Repo Men. Original and Best. Laurel and Hardy in “Bacon Grabbers” (1929).

I suppose everybody has their favourite bit of obsolete slang. I believe mine is “Bacon Grabbers” – a term used in the 1920s and 30s in the United States to describe those with legal authority from the Sheriff’s Office to repossess property if monthly payments are long overdue. “Bacon Grabbers” is a far more distinctive and memorable term than “Repo Men”.

To live a functioning life existing involves the felicitous synchronicity of a variety of skills. Stan and Ollie are standing examples of the sheer slowness and awkwardness of life where just a few of these motor skills are out of kilter. Found asleep in the Sheriff’s Office it takes them forever to just to get out of the office with the correct hats, the papers to be served, and the address of the place they are going to.

Imagine, incidentally, how different Laurel and Hardy films would have to be, were they produced in an era in which hat wearing was not mandatory?

Every conceivable mistake with hats and directions and papers is served before they can get out of the door, and getting the car started and out of a tight parking spot is similarly laborious, but it’s a chance to meet habitual antagonist Charley Hall.

When they finally reach the house of the radio they are to repossess, it’s owned by another habitual antagonist – Edgar Kennedy. The first stage of their job is handing him a piece of paper. It’s astonishing how many separate elements this superficially simple part of the job consists of. If just one of these constituent elements fails – the job fails. Edgar Kennedy is chased in and out of his house by Stan and/or Ollie and somehow the paper is never quite to hand. At one point the errant radio owner is handed half a sandwich instead. Edgar Kennedy owns a small fake dog, which somehow manages to terrorise an enormous real dog which Ollie has borrowed for the occasion. The paper is eventually served, but actually getting the radio is another matter.
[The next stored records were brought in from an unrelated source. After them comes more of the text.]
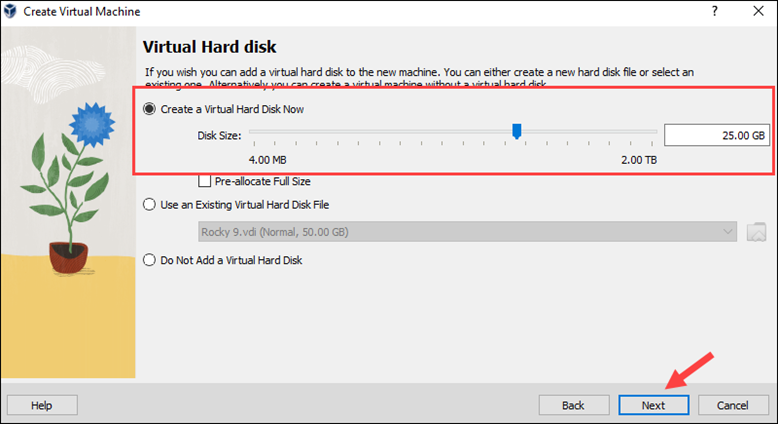Click the question mark help icon
The image size is (778, 424).
[x=714, y=10]
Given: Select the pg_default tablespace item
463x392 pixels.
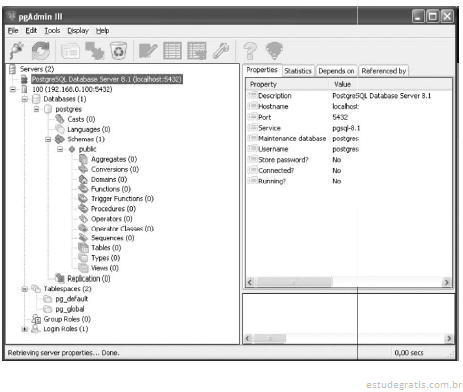Looking at the screenshot, I should (72, 299).
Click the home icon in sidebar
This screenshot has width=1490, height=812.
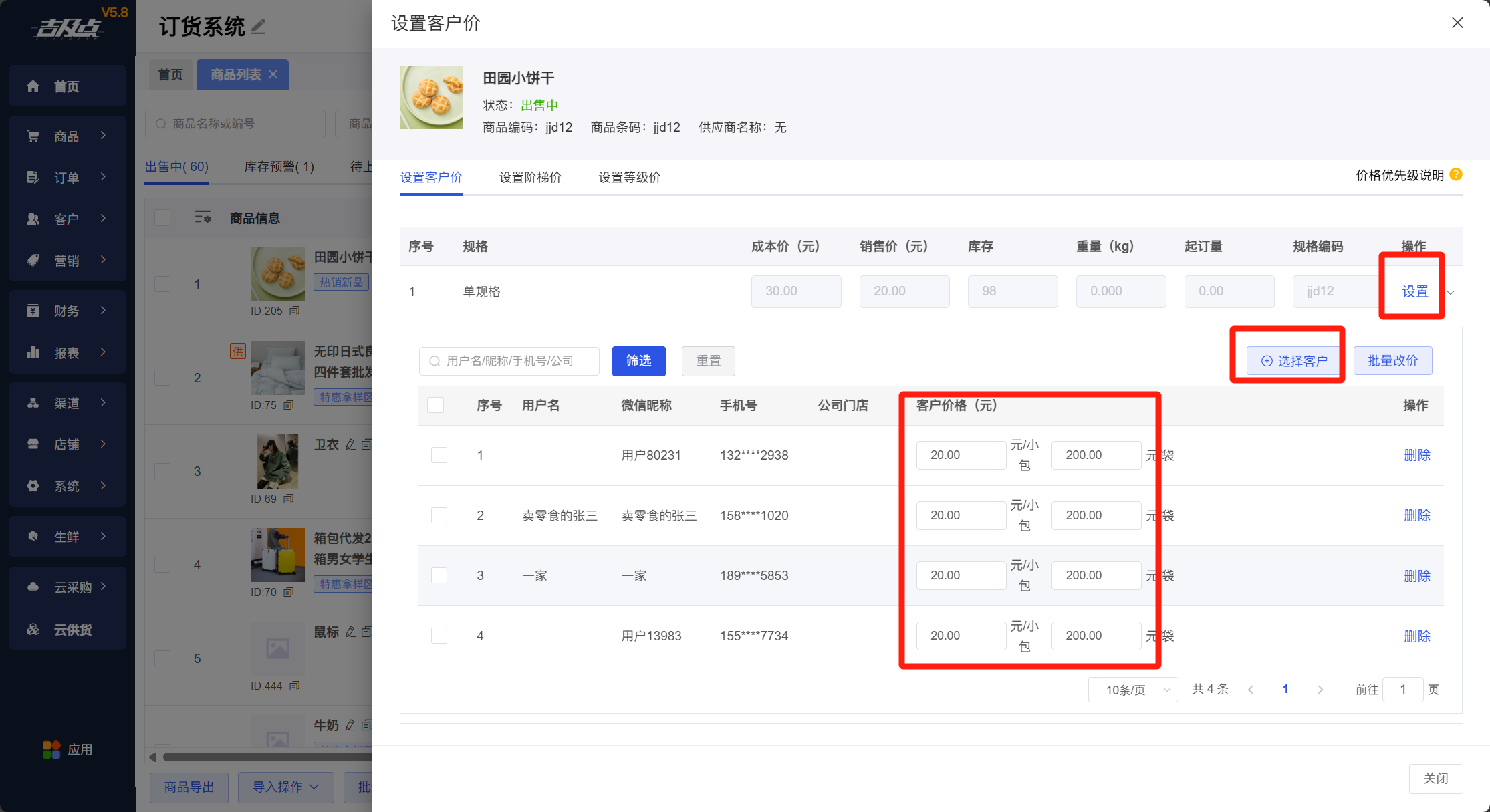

In one of the most dangerous looking stunts since “Liberty” earlier the same year, Ollie ends up holding a ladder that Stan is atop of reaching for a window while Edgar Kennedy prods first a mop and then a shotgun in Stan’s face, while a dog tugs at Ollie’s braces. With the help of a cop (on this very very rare occasion, the law is an ally of Stan and Ollie), the radio (an enormous and awkward piece of furniture) is secured. Unfortunately, it gets left in the middle of the road while retributive arse-kicking is meted out.

Culver City seems infested with steam-rollers. They’re always around when you don’t want them. The radio is of course deftly flattened by the roller leaving its former owner laughing. Then platinum blonde bombshell Jean Harlow shows up (inexplicably married to the much older and uglier Edgar Kennedy) to say that she’s made the final payment on the radio and they own the radio outright. It is Stan and Ollie’s turn to laugh before the steam roller continues on its inexorable path and flattens their car.

Do 1920s and 30s Culver City stream-rollers have drivers? Is there any steering mechanism on those rollers whatsoever? How do they turn corners? Are steam-rollers legally exempted from any and all damage they cause in pursuance of their flattening duties? All we know is that in the world of Laurel and Hardy, anything left in a road for even a few seconds will inevitably meet a steam roller of doom.

“Bacon Grabbers” is not quite a classic of its kind, but it has plenty of assured details to keep it going. It is midway between the kind of film with joke after joke after joke, and the kind that commits absolutely to the same brilliant joke. It may not make you guffaw but it will make you smile.

Little things like Stan turning the ladder 180 degrees to see if it becomes longer as a result will make you half close your eyes and go “oh bless”.